China's home prices fell further in July 2014 over the previous month, two private surveys showed.
Prices of new homes in 288 cities fell 0.1% in July from June, the fourth straight drop on a monthly basis, a survey by real estate services firm E-House China Holdings showed.
However, home prices in July were still up 4.3% when compared to a year ago.
A separate survey by China Real Estate Index System (CREIS) showed average prices in 100 of the biggest cities fell 0.8% in July from June, the third successive monthly drop.
However, prices were still up 4.7% in July when compared to a year ago, CREIS said.
A Reuters poll showed that China's home prices were likely to rise by just 0.5% in 2014.
PNC senior international economist Bill Adams said in a note to clients: "…China's real estate and construction sectors are sagging as falling prices discourage housing construction and purchases. China's commercial housing market has, like private investment, been weak for over two years, in which builders have attempted to work through inventories built up in the 2010- 2012 housing boom by adding new projects more slowly than houses are sold.
"This correction has deepened in the first half of 2014 as average sales prices of commercial housing fell, by 1.5% from a year earlier; both housing starts and sales are down from a year earlier in the first half of 2014."

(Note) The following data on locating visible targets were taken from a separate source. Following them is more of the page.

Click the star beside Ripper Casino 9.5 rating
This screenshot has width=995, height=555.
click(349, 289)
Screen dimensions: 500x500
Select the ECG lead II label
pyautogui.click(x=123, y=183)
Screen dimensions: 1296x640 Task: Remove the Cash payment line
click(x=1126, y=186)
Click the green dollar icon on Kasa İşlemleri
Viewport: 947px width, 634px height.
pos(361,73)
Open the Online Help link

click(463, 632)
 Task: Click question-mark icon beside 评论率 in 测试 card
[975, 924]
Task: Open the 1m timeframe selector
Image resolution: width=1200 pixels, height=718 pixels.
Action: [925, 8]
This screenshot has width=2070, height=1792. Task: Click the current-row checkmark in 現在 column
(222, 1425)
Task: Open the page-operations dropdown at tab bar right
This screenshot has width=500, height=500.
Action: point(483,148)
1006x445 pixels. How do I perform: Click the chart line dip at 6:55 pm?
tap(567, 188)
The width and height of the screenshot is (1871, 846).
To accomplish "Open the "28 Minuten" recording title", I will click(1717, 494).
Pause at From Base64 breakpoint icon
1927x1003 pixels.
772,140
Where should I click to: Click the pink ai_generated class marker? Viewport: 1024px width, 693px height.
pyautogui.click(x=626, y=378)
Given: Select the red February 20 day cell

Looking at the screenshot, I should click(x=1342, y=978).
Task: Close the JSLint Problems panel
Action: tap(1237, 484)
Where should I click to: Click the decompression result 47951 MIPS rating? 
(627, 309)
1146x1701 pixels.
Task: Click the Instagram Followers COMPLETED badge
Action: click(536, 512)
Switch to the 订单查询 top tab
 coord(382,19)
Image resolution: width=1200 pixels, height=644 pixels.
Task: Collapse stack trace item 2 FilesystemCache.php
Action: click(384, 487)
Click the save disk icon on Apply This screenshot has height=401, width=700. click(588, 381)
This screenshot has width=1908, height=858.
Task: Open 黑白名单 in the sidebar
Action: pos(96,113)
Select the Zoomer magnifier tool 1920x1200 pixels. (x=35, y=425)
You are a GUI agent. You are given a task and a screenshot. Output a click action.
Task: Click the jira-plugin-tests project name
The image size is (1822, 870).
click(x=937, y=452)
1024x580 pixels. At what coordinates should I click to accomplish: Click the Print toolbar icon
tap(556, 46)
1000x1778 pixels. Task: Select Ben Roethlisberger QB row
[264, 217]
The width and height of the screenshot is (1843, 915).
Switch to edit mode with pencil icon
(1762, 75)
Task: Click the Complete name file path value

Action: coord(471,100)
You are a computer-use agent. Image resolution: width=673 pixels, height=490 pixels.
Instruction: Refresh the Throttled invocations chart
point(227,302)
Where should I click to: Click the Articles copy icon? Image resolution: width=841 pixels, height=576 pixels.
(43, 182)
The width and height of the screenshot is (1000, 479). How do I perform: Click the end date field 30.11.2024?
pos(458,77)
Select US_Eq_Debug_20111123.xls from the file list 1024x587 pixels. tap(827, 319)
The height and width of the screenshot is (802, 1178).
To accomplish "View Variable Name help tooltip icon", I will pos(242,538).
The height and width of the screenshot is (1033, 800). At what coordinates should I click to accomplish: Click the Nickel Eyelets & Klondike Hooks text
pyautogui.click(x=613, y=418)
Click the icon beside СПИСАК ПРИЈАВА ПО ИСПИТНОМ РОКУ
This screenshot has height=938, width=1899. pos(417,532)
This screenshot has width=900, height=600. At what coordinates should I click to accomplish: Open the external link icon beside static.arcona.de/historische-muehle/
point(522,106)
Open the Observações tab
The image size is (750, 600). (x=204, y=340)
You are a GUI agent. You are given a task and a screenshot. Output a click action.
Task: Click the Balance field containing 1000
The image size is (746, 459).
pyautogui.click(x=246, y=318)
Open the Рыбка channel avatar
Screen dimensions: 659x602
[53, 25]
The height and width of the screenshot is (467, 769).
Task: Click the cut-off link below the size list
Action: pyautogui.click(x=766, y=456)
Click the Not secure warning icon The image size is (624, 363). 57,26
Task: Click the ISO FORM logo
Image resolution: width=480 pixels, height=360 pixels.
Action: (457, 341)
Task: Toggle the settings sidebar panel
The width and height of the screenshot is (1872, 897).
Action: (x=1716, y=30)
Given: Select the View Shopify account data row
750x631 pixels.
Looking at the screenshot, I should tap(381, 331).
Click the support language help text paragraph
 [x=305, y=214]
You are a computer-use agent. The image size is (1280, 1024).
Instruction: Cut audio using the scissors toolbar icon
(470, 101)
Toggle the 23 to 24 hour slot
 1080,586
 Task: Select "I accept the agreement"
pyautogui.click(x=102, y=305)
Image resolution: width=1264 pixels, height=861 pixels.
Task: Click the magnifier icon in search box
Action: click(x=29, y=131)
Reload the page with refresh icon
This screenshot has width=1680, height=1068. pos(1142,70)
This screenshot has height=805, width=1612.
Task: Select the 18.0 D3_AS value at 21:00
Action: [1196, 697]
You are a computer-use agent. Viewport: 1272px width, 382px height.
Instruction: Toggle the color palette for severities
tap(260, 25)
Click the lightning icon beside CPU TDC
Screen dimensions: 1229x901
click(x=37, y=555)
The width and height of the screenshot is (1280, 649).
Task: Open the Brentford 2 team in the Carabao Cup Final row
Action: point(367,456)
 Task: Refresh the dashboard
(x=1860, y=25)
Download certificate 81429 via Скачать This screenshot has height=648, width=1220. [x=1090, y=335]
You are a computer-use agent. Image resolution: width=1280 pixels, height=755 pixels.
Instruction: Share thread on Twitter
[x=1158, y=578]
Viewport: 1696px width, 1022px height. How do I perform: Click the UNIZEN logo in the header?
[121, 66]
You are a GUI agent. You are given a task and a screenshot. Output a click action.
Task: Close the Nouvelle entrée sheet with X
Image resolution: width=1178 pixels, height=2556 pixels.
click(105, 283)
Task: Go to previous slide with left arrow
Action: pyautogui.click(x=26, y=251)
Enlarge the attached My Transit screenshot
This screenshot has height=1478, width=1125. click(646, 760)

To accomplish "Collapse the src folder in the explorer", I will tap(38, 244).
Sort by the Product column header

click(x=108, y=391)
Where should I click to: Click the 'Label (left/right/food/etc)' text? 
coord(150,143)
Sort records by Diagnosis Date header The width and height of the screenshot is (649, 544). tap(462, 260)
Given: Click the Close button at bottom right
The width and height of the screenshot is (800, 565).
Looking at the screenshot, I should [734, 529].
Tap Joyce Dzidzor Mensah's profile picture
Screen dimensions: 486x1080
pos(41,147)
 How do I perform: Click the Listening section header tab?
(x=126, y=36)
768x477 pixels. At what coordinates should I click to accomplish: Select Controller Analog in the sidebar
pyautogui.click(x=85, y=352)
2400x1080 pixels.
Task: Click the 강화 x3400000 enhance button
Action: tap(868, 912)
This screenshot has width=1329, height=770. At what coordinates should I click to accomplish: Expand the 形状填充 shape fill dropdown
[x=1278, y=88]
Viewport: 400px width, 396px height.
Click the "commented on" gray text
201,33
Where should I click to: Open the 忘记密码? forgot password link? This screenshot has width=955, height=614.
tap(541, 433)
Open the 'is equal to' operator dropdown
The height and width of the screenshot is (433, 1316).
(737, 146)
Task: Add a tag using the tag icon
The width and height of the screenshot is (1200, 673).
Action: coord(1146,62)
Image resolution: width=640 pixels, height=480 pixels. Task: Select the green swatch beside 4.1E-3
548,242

"The Chinese government has promised stronger investment in subsidised housing to offset the correction in commercial housing, but has struggled to pay for it. Unlike commercial construction, which during the boom generated robust tax revenue growth for local governments, affordable housing construction requires expensive subsidies that the Chinese government has so far hesitated to fund with deficit spending.
"The real estate correction will likely continue and reinforce a slowdown in general business investment," Adams added.
Official data showed Chinese home prices fell 0.5% in June from May, but were still up 4.2% when compared to a year ago.